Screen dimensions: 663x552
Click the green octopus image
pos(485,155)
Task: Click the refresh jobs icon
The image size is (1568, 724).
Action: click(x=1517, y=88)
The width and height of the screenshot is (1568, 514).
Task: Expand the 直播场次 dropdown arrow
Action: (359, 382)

**Exercise aim:**
I need all of the records above retyped exactly, please.

**Response below:**
Screen dimensions: 663x552
Click the green octopus image
pos(485,155)
Task: Click the refresh jobs icon
The image size is (1568, 724).
Action: click(x=1517, y=88)
The width and height of the screenshot is (1568, 514).
Task: Expand the 直播场次 dropdown arrow
Action: (359, 382)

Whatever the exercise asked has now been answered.